So who did kill Litvinenko? This question does not have an answer, nor is it likely to. The Russian authorities are unlikely to agree to Lugovoy's extradition. This leaves the way open for speculation and a small key to the mystery mentioned at the start of this article - whoever killed Litvinenko benefits from the scandal and constant attention to the case.

Task directions -
Please extract the part of the passage on Litvinenko's killing starting with "So who did kill" and going on through "to the case.", copying it word for word. The listing below comes from a separate source.

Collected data
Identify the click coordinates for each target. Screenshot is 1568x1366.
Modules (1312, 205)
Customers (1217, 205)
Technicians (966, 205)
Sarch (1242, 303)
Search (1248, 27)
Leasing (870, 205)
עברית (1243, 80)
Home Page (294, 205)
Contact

Exercise output -
So who did kill Litvinenko? This question does not have an answer, nor is it likely to. The Russian authorities are unlikely to agree to Lugovoy's extradition. This leaves the way open for speculation and a small key to the mystery mentioned at the start of this article - whoever killed Litvinenko benefits from the scandal and constant attention to the case.